Mr. Boynton's nubby wool jacket hung over a chair. He was at the other end of the room, briskly erasing Friday's homework from the board. Fluorescent light ricocheted off his bald spot. Linda coughed. He whipped around.
“Linda! Or should I say, Señorita? You look radiant.”
She flushed with pleasure. Occasionally, when he called on her in class, she sensed he saw through her hideous plaid eyeglass frames to someone he could love if she were older and thinner. Now his olive eyes, magnified by perfectly round tortoiseshell glasses, gazed at her unblinkingly as she told him that Tereza had fled from her stepfather's belt Friday night and hadn't been seen since. He swallowed hard, making his bow tie wiggle, as Linda explained how she'd looked for Tereza everywhere she could think of. And how Mrs. Dobra searched the neighborhood, too, calling as if Tereza were the Lost Sheep. Linda didn't admit she'd been too cowardly to check out Crazy Haggerty's. But neither did she brag
about marching into the White Castle where she'd nearly died of mortification asking those hoods Tereza hung around with if they knew where she was.
“Have her parents reported her missing?” Mr. Boynton asked.
“No.”
“Why not?”
“I think only one of them wants to.”
Mr. Boynton's eyebrows shot up, pushing little folds into his shiny forehead.
Linda had gone to Tereza's apartment building after breakfast Saturday morning. Mrs. Dobra answered on the second knock, cigarette between two fingers, purple shadows under her eyes. “Linda!” she said, as if she were starving and Linda a peanut butter and jelly sandwich. “Did Tereza bunk with you last night?”
From the door, Linda could see Jimmy at the kitchen table and feel his mean eyes on her. “Quit going on,” he called out. “You know she always comes home.”
Mrs. Dobra ushered Linda to the porch so they could talk. She looked scared. “I was out this morning before Jimmy was awake. Up and down every damn street this side of the highway and all along the smelly river, calling for her. Jimmy might be right she'll be back but I don't know. This time feels different.” The soft, husky voice, so intimate and trusting, drew Linda in. She couldn't picture Mother traipsing around the neighborhood for her.

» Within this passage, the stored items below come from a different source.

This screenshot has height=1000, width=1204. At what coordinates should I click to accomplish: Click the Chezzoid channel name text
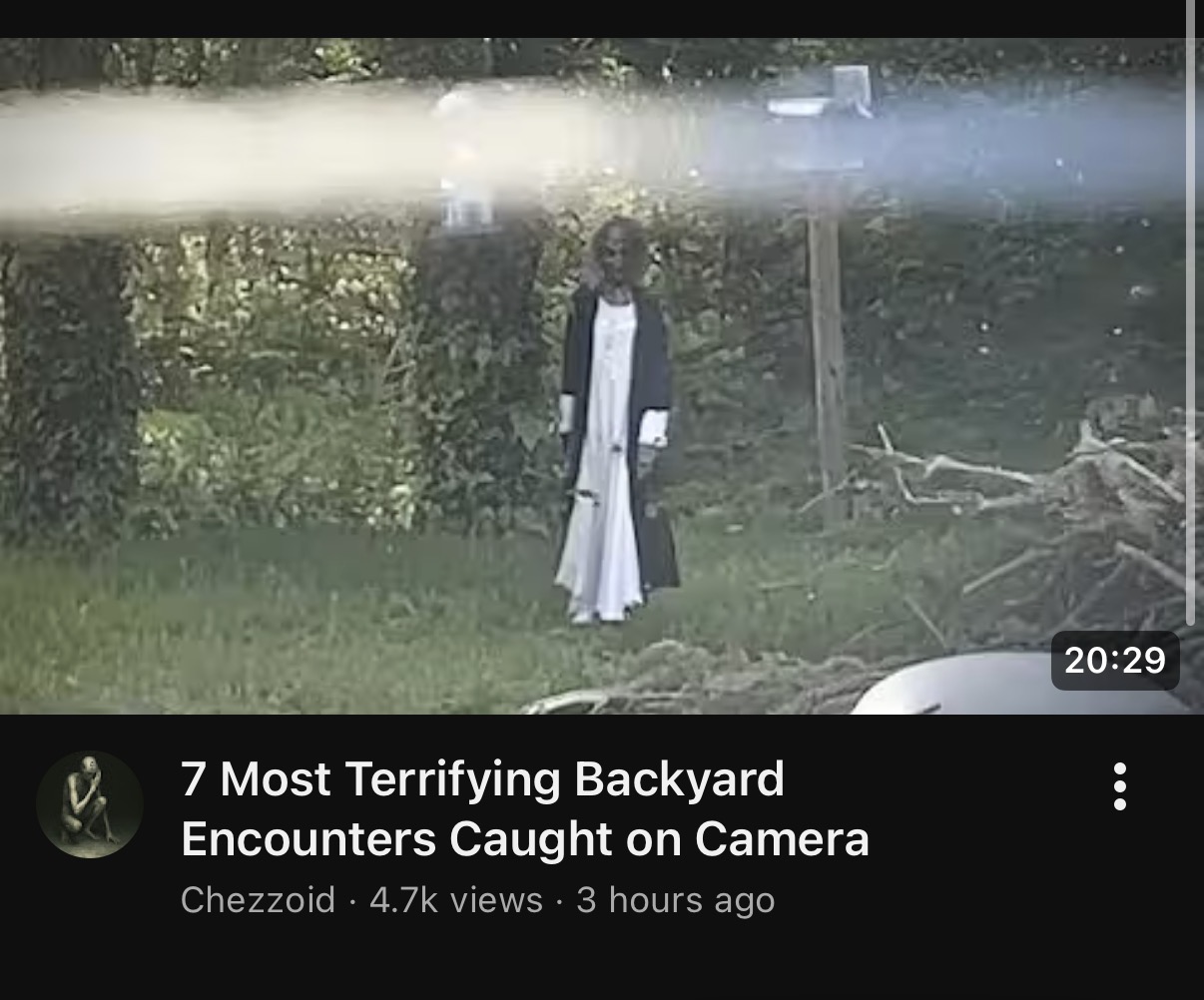point(258,900)
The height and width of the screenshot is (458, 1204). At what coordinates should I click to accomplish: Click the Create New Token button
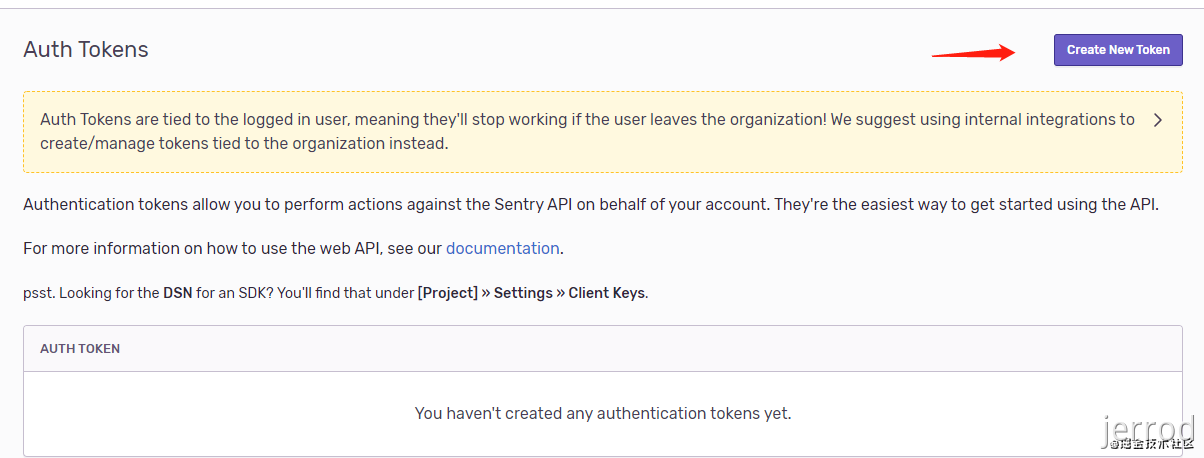click(1118, 50)
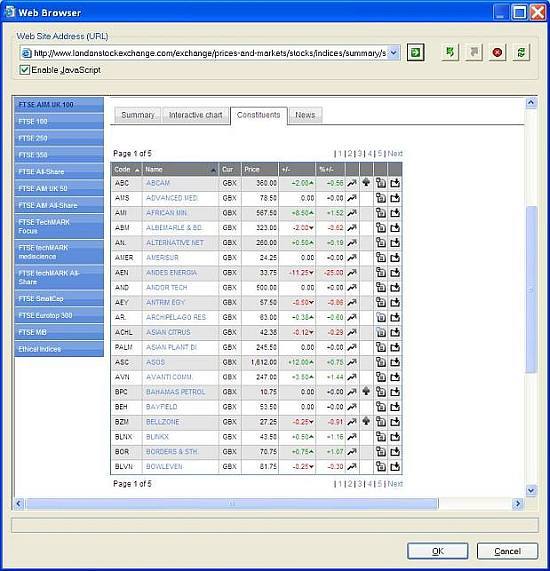This screenshot has width=550, height=571.
Task: Click the green Go navigation icon
Action: tap(416, 53)
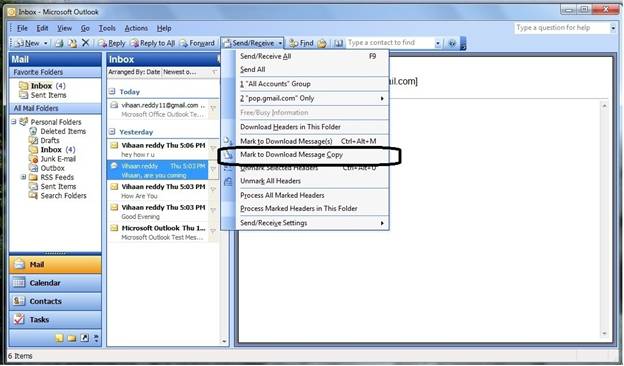Toggle flag on 'Good Evening' message
The width and height of the screenshot is (624, 366).
tap(213, 211)
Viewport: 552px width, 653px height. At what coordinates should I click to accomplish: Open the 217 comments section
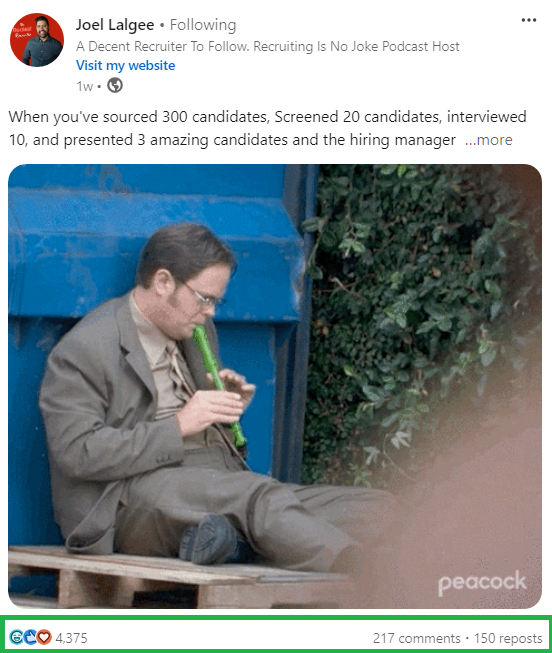pos(416,638)
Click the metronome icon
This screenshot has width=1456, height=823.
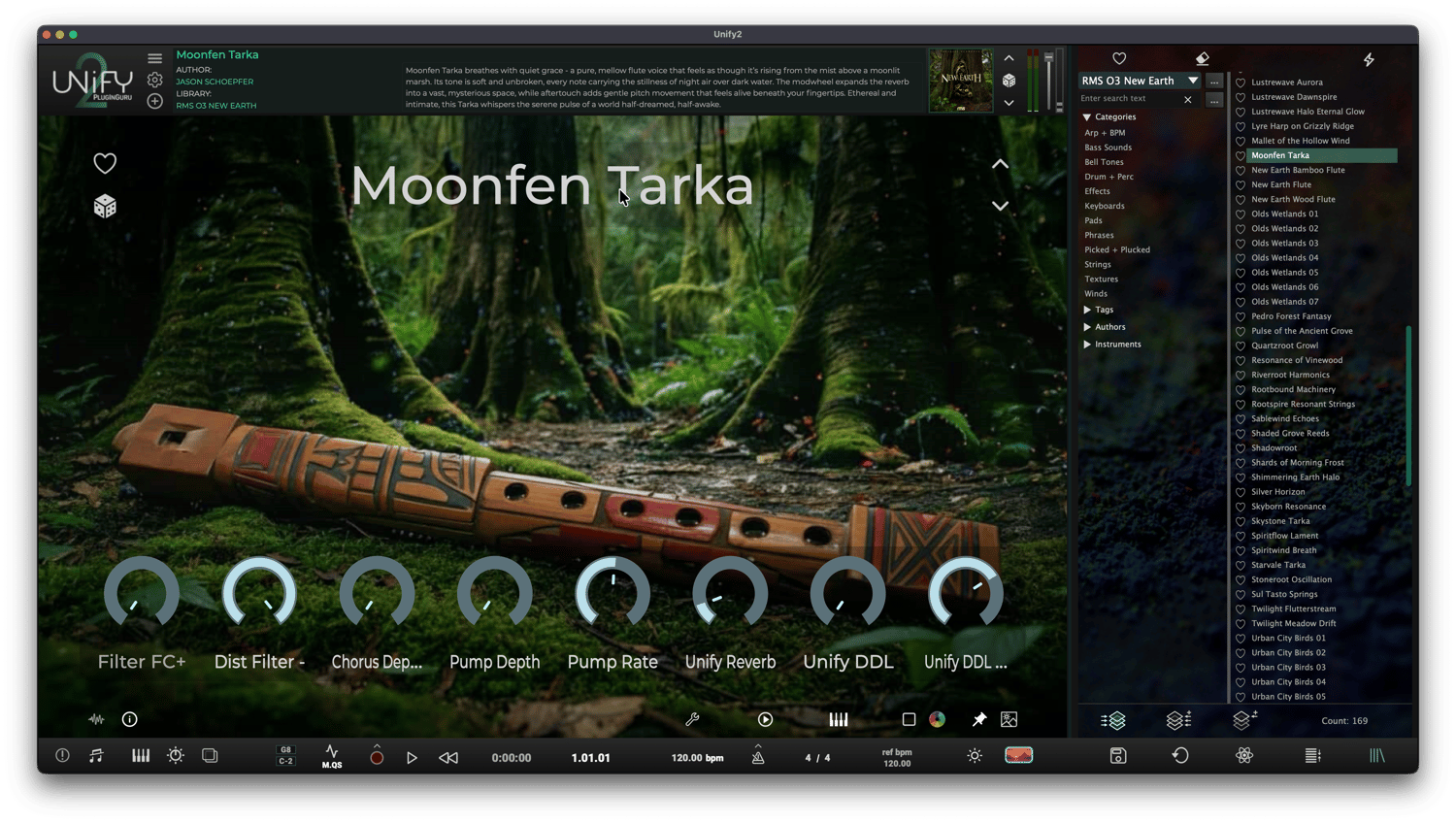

Later, Linda's mother had said, “She lets her get away with murder. What did she expect?” Mother didn't approve of women working outside the home, leaving their kids to “run hog-wild.”
“What do you think we should do, Linda?” Mr. Boynton asked.
“Call the police.”
Mr. Boynton stood and went for his jacket. “Let's go see Mrs. Warren,” he said.
Linda was no stranger to the principal's office. She went often to
mimeo tests or deliver messages to teachers. Only students bright enough to miss classroom time were chosen. Linda tried not to act smug when she was called because, as had been impressed upon her in Sunday school, “Pride goeth before a fall.” (It was so hard to wait for the rewards of the meek.)
This morning, while the principal and Mr. Boynton conferred, Linda waited on the hard pine bench outside Mrs. Warren's office, watching the school secretary type, admiring the speed at which she made the carriage move across the pageâ
clackety, clackety, ding!
Linda wondered if she liked working for Vinegar Lips, as some kids called Mrs. Warren because of her sour expression. Linda's stomach flipflopped, imagining what the principal and Mr. Boynton were saying about her, but she was determined not to waver.